Closed HappyCustomers closed 5 years ago
That error is a generic one when PhantomJS failed to execute properly. Have you tried with and without setting the proxy solution described in the documentation?
Also, make sure you have the log level to DEBUG and see if you get more insights.
Finally, check the logs for the command that is executed on the filesystem and try to run it manually to confirm whether you get content (you may have to modify the arguments).
Let me know the outcome of trying the above.
Thanks Pascal for the quick response. I will set the log to DEBUG and check, However one question is that there is no error in version 2.8.0 and in version 2.8.1 I get REJECTED_BAD_STATUS error There is no Proxy setting as such.
There were a few fixes to PhantomJSDocumentFetcher in 2.8.1. That is probably why you see a difference. Before maybe it was failing silently whereas now it shows an error.
OK, In DEBUG mode I am getting the following error [DEBUG] Network - Resource request error: QNetworkReply::NetworkError(OperationCanceledError) ( "Operation canceled" ) URL:
Those could be difficult to troubleshoot. See if you can successfully download your page with using PhantomJS from the command-line. It may be easier to troubleshoot PhantomJS issues.

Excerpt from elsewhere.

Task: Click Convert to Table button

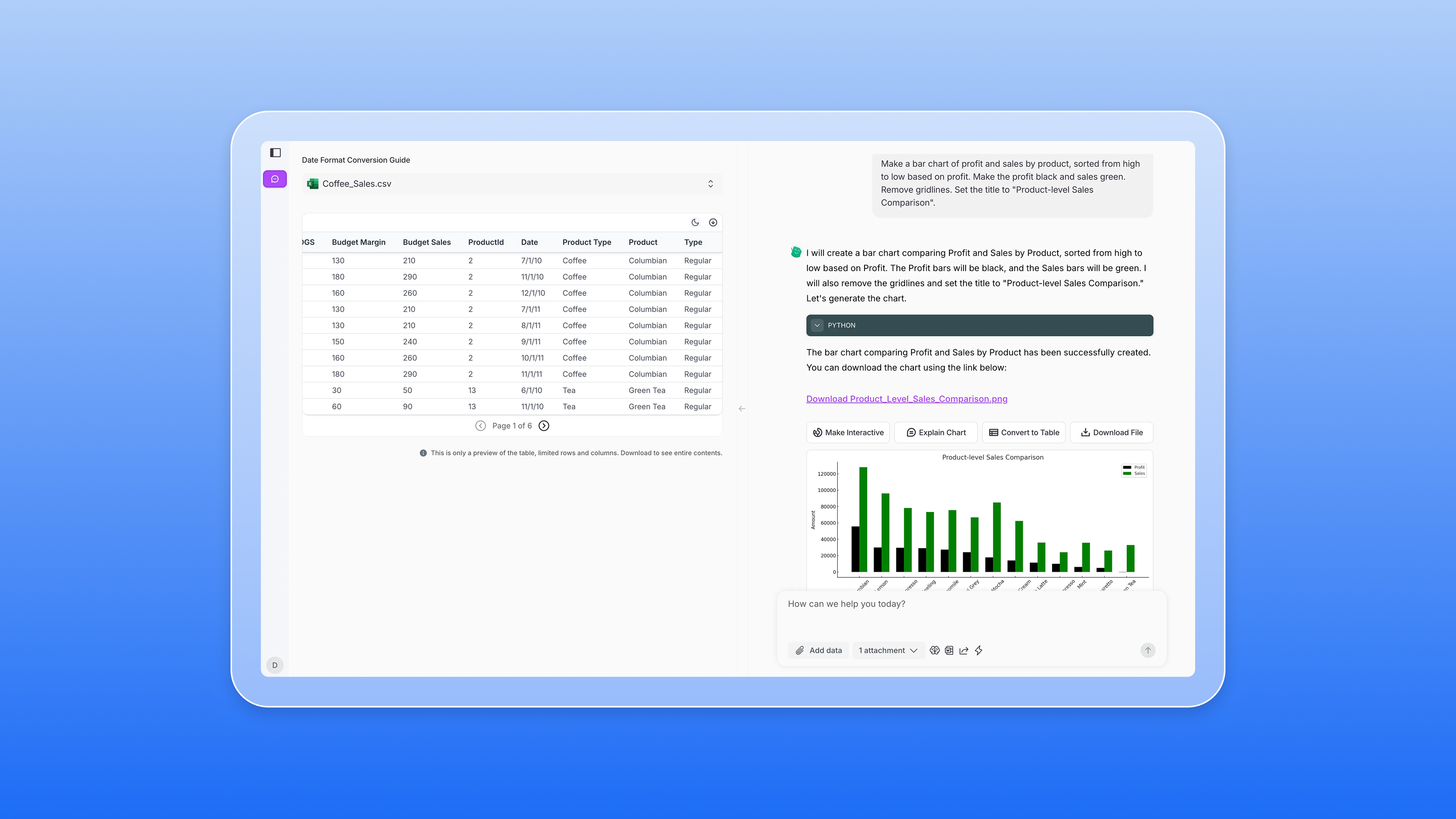Action: point(1024,432)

You can see other people have the same problem with PhantomJS:
https://github.com/ariya/phantomjs/issues/13806 https://github.com/ariya/phantomjs/issues/12750#issuecomment-281364082
It seems to be a PhantomJS bug. The second link points to a hacky solution. Not sure it would work for you.
Unfortunately, PhantomJS is no longer supported by its author. So if you did find a bug with it, there might not be a good solution. Version 3 of HTTP Collector will support working transparently with every major browser for dynamic content (Chrome, Firefox, Edge, etc.). We are hoping it will make things easier. Before you ask though... there is no release date for it yet. ;-)
Sorry , one more question how to disable proxy in PhantomJS settings? The log says [DEBUG] Set "http" proxy to: "" : 1080 [DEBUG] 9 proxyType : "http" [DEBUG] 10 proxy : ":1080" [DEBUG] 11 proxyAuth : ":"
This is the error
DEBUG - Unsupported HTTP Response: null INFO - REJECTED_BAD_STATUS:
I have not set any proxy in configuration
You mean the proxy set by HTTP Collector? It is optional and by default, no proxy is applied. Same when using on the command-line I believe: it has to be set explicitly.
Pascal,
I have not set up any proxy in HTTP Collector, but PhantomJS is sill showing the proxy settings in the Log as above.
Not sure where those come from. Can you share your full log file, in case more context may help?
sorry for the delay in responding. I have sent you the email with log and config file
I was able to reproduce but could not find a solution. The "Operation canceled" error is pretty common amongst PhantomJS users but very few are able to fix it. Maybe you can find a suggestion online that works for you. If not, given PhantomJS development has stalled, I am afraid you will have to wait for version 3 of HTTP Collector. Or, maybe look at implementing your own IHttpDocumentFetcher
that wraps a headless browser (or else) if possible for you.
Hi Pascal,
Ref : Norconex/importer: Issue No Import only certain text from HTML file #87 (https://github.com/Norconex/importer/issues/87 )
Based on your advice on using PhantomJS for fetching dynamic data I tried implementing the same.
However in version 2.8.0 I am not getting any error and it is the not fetching the dynamic data.
In version 2.8.1 I am getting the following error
REJECTED_BAD_STATUS: https://xyz.com (HttpFetchResponse [crawlState=BAD_STATUS, statusCode=-1, reasonPhrase=null])
I have sent the config file by email
Thank you